_Data for analysis_
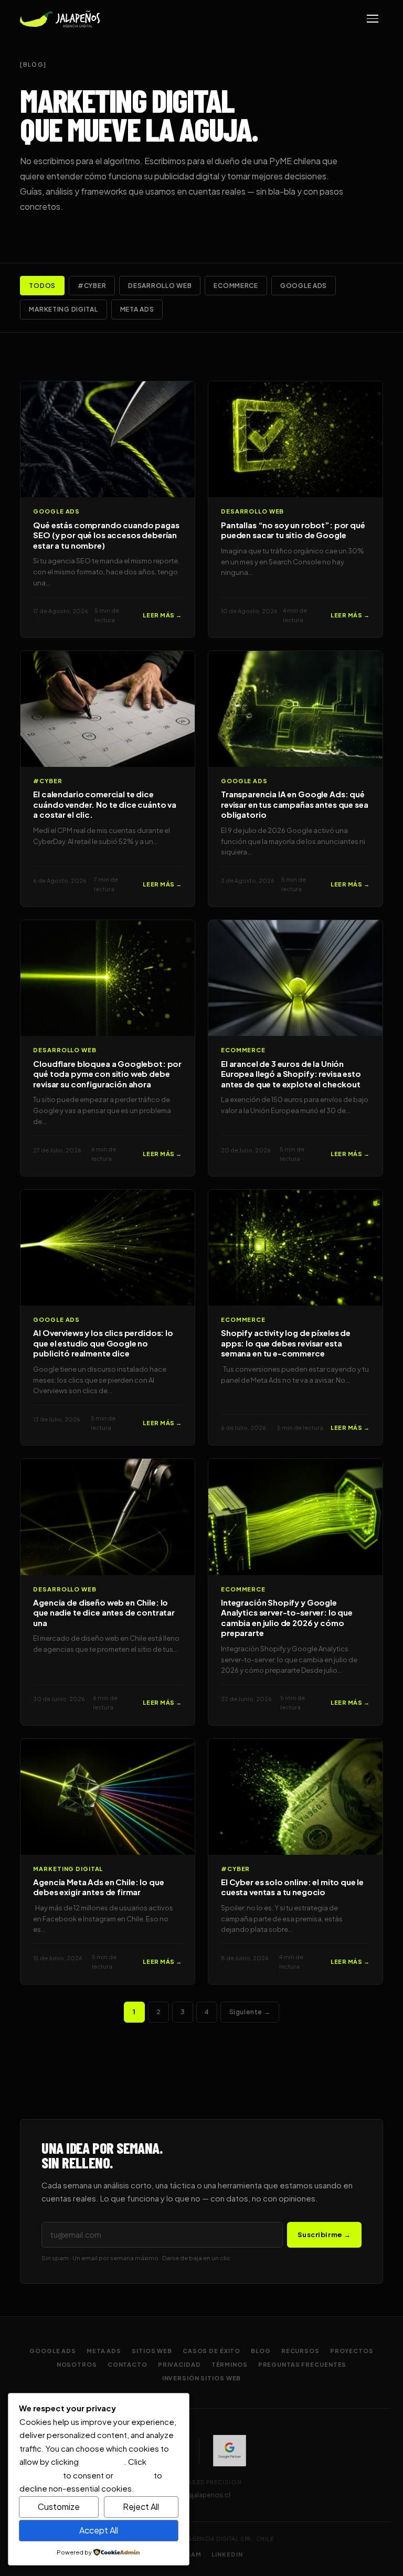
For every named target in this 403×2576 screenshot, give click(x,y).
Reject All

...

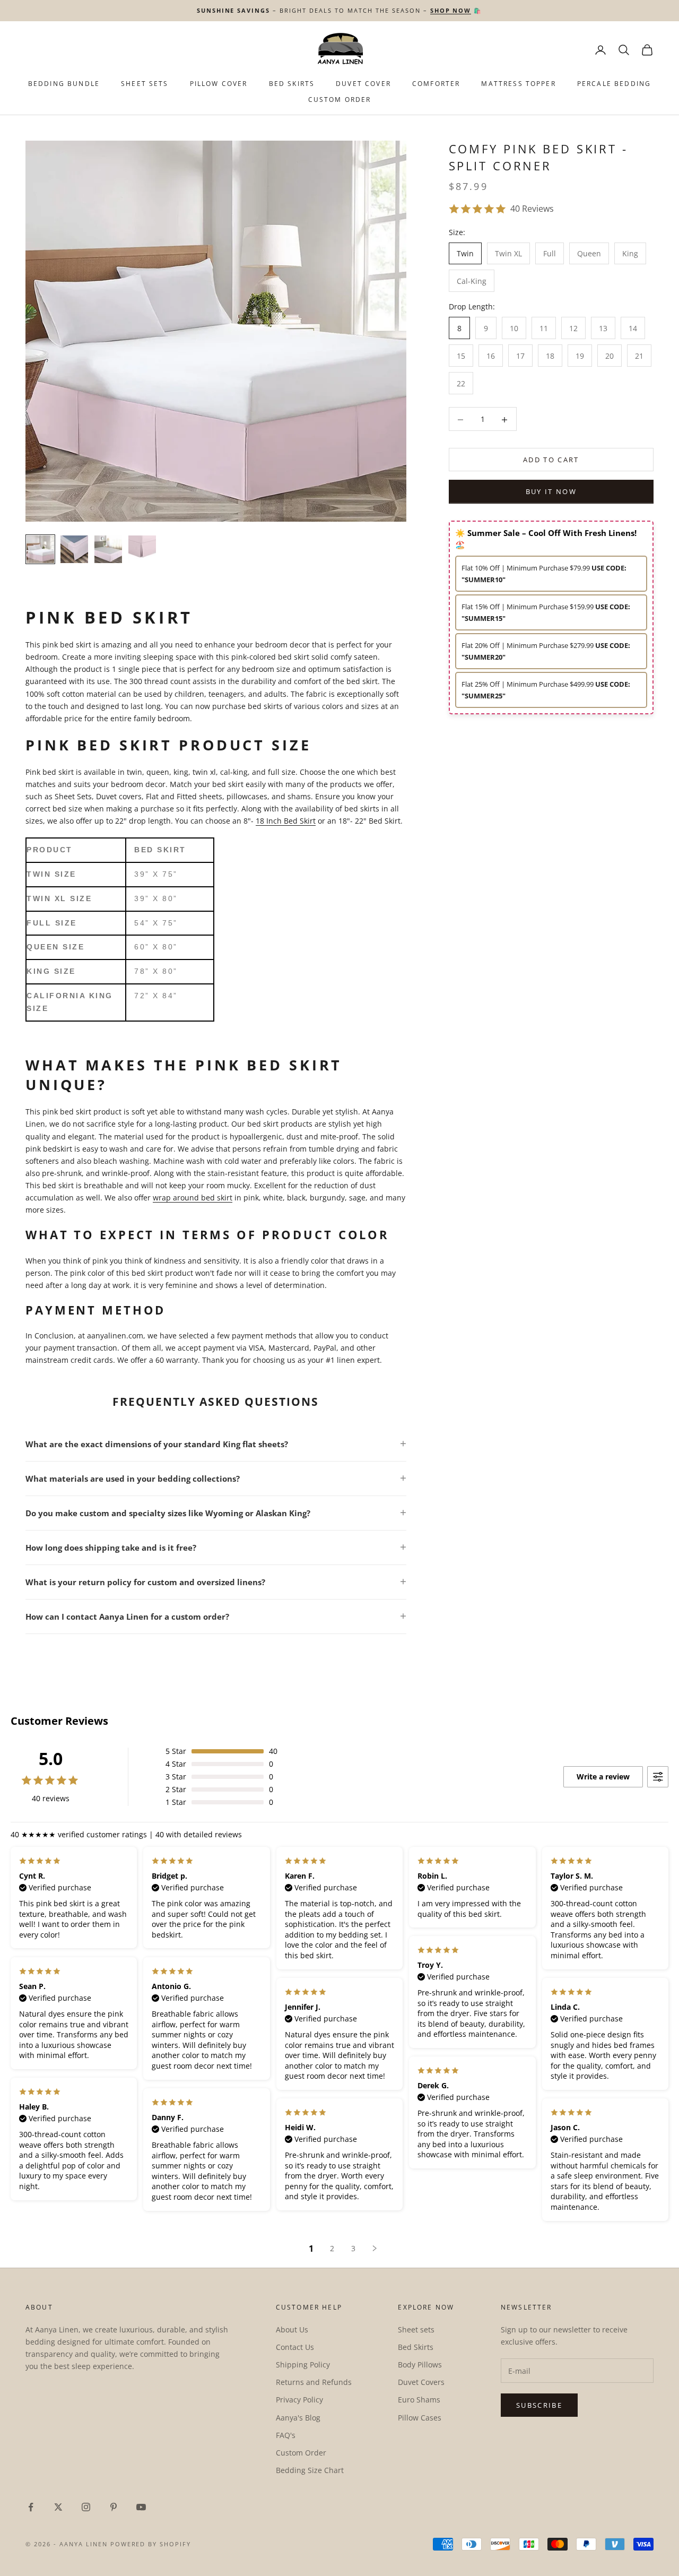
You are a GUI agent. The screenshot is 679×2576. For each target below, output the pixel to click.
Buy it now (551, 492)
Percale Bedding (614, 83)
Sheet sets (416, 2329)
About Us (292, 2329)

_Exercise directions_
Among the lines of the data, which ones contain the word "target"? Show them.

_Worked solution_
For every named target in this 403×2576 screenshot, give click(x,y).
You are a GUI agent. The screenshot is 679×2576. For each target below, output the pixel to click.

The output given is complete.